I run a consulting business and of late, I have run into employees or Former employees of companies who have mentioned how upset they were that HR decided to post their picture, name, department, supervisor, etc. on an Internal Intranet web system without their permission. Not knowing how to answer these folks, I'm wondering from you HR pros and legal scholars out there - what are the legal rules for this? Should there be disclousures signed before HR decides to do this to an employee? Does an employee have a right to say how much information they wish to disclose for anyone in the company to have access to? Or are these postings harmless and these employees Corporate trouble makers? Where can I be guided to more information about this? Thanks so much!

To me, there is a difference between a protected internal network and posting information on the WWW.  Who has access to the internal system?  Is it password/firewall protected?

Personally, I would inform applicants/new hires of what will be posted so that it does not come as a shock. I would even add it into an employee handbook if you have one.  If the new hire has an issue with it, I would do a little more investigation as to why they do not want their information posted and even give them the reasons that it makes good business sense.  For example a person being stalked by an ex-spouse, etc.  There will be situations that will deserve an allowance, but not everyone that comes forward. 

Certain states have employee privacy laws, but I don't know of any that they would apply to information shared internally for business needs.  Certain information is bound by confidentiality laws (ADA, HIPAA, etc).  But a lot of employment information is not.

Often when employees bring a complaint and state something is "against the law", I ask them to provide me with a cite to the law they are referencing. Most of the time they can not do so.  And since most states are "at will", you could terminate the employee or refuse to hire someone who refuses to allow you to use their information on the internal system, as long as there is no law that protects them for this reason.

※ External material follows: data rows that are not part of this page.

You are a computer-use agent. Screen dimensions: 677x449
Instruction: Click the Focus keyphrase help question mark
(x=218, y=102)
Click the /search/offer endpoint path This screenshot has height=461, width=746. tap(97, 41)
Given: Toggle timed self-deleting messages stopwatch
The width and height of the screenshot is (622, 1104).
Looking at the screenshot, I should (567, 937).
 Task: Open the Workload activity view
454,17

 Here is one good article I found: http://www.corporatewebsite.com/articles/getting_your_intranet_focused%3A_7_tips_for_effective_personalisation about business needs of an intranet

I would agree with HRforME.  As long at the information is located on a secure company Intranet and you only include pertinent work information, you should be safe.  I know some companies allow for a picture opt-out and/or inclusion of EE submitted bio info.

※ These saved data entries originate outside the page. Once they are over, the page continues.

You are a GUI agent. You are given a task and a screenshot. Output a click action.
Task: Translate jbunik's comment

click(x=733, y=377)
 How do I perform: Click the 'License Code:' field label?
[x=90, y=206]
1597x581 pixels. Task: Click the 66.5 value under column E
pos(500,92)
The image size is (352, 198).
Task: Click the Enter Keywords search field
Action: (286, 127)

The content is as important as the location.  For instance, posting everyone's SSN and birthday along with their name and address is a bad plan.  Keep in mind that, even if there is no specific law against the disclosure, there still may be tort feasance.  On the other hand, people do not typically own photographs of themselves taken in public places.  If you are at a professional basketball game and your picture winds up in the paper, you have no special ownership of that image and the newspaper doesn't owe you anything.  The employment situation is a little different because it's not a public place in the same sense as an entertainment venue with 50,000 seats.  A lot boils down to whether or not employees have "a reasonable expectation of privacy" at the work place.  Our handbook stipulates that, to the extent allowable under the law, employees have no reasonable expectation of privacy at work.  Assuming you don't have any state law issue in play, I think putting contact information on the intranet that happens to have a picture of the person (say, from their ID badge), there is likely no problem for the Company except whatever may bubble up from upset employees.  Rolling it out properly in advance so that people aren't surprised would be a big step in the right direction to manage the situation well.

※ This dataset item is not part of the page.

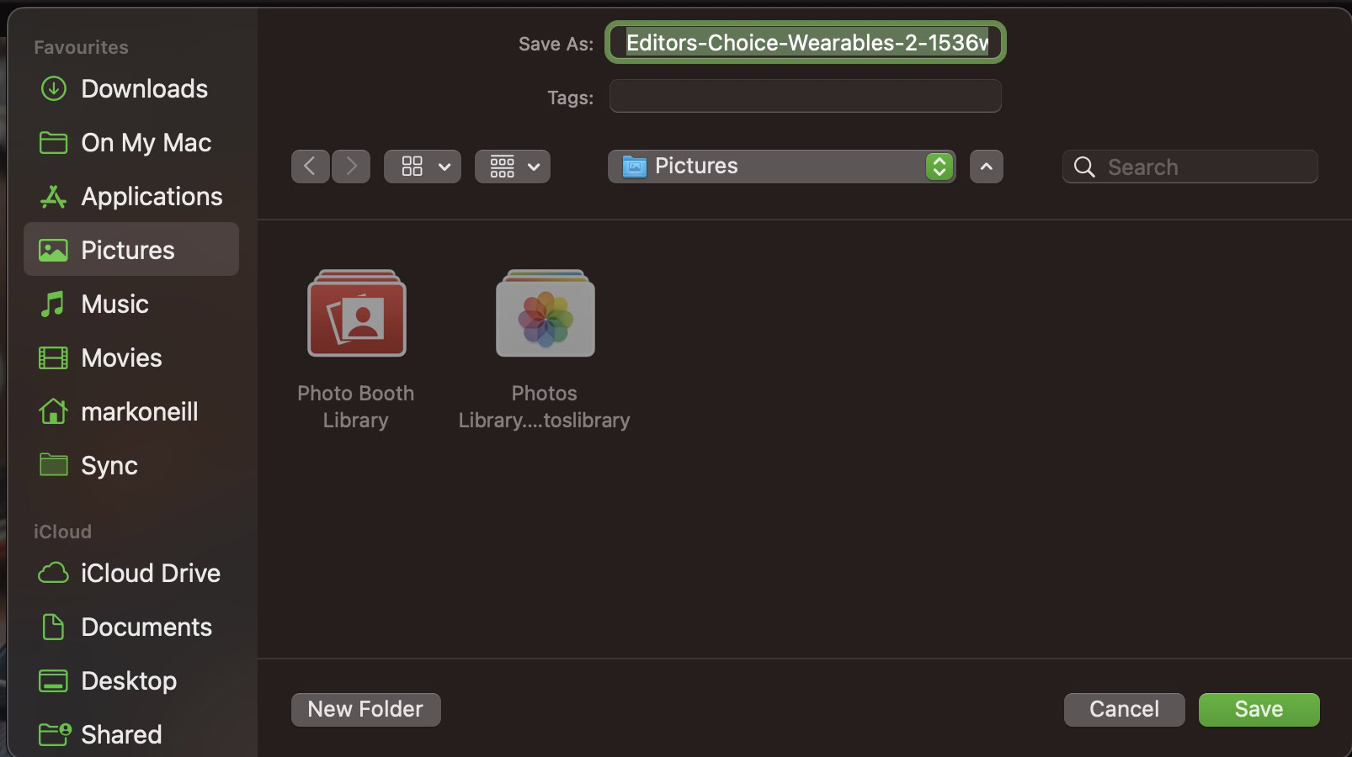Open the icon view options dropdown
This screenshot has height=757, width=1352.
point(423,167)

I agree with the other posters that the answer to your question will depend based upon the nature of the information that is provided. I know many companies (especially larger companies that have multiple locations and a corporate office) will publish lists with employee name, position, telephone number and email address.  This way if someone at one location needs to know the HR Managers name at another location then they have that information.  I don't see an issue with this.  The company is providing information to help the employees do their jobs. 

There are some people that just don't want their name listed anywhere.  These are the same people that don't have any credit cards, pay cash for their cars, get a live paycheck, etc.  I can say all this because I have had an employee like this in the past. He was a very private person and didn't want any information about him anywhere. We came to an understanding that his name would only be used where absolutely necessary so that he could get his job done and others could contact him to get their job done.  He was never mentioned in newsletters, acknowledged during his birthday month, etc. because that is what he wanted. 

 

 

Thank you ALL for your replies. There are wonderful resources and knowledgable HR people here and I will be reading this everyday!! 

IT HR brings up a real good point as well about employees who only want their name used where abosultely necessary...but the best reason I can see is in HOW an HR specialists rolls this out to the employees.

Let me just say that one instance that made me ask all of you HR pros here was that of an employee who said his company IT deaprtment just sent out a company wide memo the day they launched the infomation on the Intranet  - the employee was caught off guard and rattled so much, they resigned. The info seemed harmless to me: name, title, location of employee, supervisor and whatever corporate exra actrivities they belonged to (carpool, committees, etc.) but this employee took exception to not knowing before the launch, his birthdate and hiring date published and the picture off of the employee badge that was being used online - and the fear of the company Intranet being hacked into because he explained the company had problems with IT and he felt the Intranet or Internet wasn't as safe as he was confortable to feel. I think that may have impacted the employee the most.

How this information is rolled out to make the employee feel comfortable is as much as important as an employee feeling that HR "just doing it" because HR can. Maybe some HR departments need a little PR training too.